_Material provided_
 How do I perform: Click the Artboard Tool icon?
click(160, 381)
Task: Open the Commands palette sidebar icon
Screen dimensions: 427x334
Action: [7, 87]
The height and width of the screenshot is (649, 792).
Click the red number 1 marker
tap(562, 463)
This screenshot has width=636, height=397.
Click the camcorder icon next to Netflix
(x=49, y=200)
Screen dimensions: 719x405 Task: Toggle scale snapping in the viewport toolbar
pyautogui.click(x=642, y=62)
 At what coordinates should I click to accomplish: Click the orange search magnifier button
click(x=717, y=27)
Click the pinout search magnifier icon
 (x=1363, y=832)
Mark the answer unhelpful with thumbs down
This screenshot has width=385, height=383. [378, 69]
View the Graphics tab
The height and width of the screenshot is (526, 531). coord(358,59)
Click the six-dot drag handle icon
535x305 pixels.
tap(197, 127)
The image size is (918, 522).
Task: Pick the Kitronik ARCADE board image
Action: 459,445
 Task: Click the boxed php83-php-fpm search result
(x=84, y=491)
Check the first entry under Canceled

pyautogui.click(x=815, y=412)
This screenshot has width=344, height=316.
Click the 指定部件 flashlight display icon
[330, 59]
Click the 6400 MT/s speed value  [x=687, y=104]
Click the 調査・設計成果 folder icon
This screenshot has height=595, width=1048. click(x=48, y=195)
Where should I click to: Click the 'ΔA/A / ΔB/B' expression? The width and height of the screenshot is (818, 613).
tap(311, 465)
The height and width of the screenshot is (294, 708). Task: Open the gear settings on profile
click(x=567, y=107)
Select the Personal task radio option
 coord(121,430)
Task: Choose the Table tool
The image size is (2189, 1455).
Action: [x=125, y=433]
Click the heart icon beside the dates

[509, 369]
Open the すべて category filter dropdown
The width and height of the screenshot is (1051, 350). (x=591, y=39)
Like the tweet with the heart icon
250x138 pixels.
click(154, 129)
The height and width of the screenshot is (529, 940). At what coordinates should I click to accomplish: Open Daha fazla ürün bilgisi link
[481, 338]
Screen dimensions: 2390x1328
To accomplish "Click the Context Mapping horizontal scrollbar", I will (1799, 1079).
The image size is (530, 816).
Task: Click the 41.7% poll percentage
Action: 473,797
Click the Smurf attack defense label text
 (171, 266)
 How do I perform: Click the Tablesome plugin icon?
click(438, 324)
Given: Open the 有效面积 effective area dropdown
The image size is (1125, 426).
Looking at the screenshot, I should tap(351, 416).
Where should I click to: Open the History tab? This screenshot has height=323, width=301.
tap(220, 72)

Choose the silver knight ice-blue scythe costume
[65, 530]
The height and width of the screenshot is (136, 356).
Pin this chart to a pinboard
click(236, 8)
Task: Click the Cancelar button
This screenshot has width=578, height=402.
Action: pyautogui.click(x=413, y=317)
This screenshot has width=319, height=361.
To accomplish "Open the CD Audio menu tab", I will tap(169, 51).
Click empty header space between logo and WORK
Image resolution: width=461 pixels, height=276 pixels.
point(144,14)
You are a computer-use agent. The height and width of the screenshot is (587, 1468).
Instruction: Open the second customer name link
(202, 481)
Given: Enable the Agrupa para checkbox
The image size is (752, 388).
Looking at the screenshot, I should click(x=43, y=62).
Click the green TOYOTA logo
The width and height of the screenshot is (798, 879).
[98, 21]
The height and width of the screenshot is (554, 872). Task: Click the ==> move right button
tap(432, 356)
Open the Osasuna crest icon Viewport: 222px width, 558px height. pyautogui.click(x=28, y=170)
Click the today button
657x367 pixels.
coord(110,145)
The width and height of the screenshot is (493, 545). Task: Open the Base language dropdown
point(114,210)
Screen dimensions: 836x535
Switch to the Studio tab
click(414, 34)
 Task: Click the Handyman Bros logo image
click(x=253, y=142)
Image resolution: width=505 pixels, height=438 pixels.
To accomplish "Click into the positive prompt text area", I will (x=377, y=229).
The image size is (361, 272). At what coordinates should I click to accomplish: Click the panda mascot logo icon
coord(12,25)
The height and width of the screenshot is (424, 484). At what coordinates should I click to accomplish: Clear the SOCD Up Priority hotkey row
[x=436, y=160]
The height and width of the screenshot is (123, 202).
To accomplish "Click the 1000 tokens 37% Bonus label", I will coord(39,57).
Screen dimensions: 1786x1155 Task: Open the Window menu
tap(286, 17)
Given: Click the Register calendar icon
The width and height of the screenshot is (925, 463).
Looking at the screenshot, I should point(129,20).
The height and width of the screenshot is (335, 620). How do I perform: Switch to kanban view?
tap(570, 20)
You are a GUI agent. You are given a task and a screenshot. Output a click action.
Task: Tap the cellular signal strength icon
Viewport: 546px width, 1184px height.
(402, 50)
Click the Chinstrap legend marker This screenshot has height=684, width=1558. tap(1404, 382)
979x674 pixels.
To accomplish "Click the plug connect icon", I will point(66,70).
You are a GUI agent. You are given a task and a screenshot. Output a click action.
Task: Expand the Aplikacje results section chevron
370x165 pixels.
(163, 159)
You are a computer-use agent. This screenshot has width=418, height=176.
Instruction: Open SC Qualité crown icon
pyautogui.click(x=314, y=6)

_Set task_
Reproduce the listing from the line with "Mark the answer unhelpful with thumbs down" up to and including the line with "click(154, 129)".

_Answer to the exercise_
Mark the answer unhelpful with thumbs down
This screenshot has width=385, height=383. [378, 69]
View the Graphics tab
The height and width of the screenshot is (526, 531). coord(358,59)
Click the six-dot drag handle icon
535x305 pixels.
tap(197, 127)
The image size is (918, 522).
Task: Pick the Kitronik ARCADE board image
Action: 459,445
 Task: Click the boxed php83-php-fpm search result
(x=84, y=491)
Check the first entry under Canceled

pyautogui.click(x=815, y=412)
This screenshot has width=344, height=316.
Click the 指定部件 flashlight display icon
[330, 59]
Click the 6400 MT/s speed value  [x=687, y=104]
Click the 調査・設計成果 folder icon
This screenshot has height=595, width=1048. click(x=48, y=195)
Where should I click to: Click the 'ΔA/A / ΔB/B' expression? The width and height of the screenshot is (818, 613).
tap(311, 465)
The height and width of the screenshot is (294, 708). Task: Open the gear settings on profile
click(x=567, y=107)
Select the Personal task radio option
 coord(121,430)
Task: Choose the Table tool
The image size is (2189, 1455).
Action: [x=125, y=433]
Click the heart icon beside the dates

[509, 369]
Open the すべて category filter dropdown
The width and height of the screenshot is (1051, 350). (x=591, y=39)
Like the tweet with the heart icon
250x138 pixels.
click(154, 129)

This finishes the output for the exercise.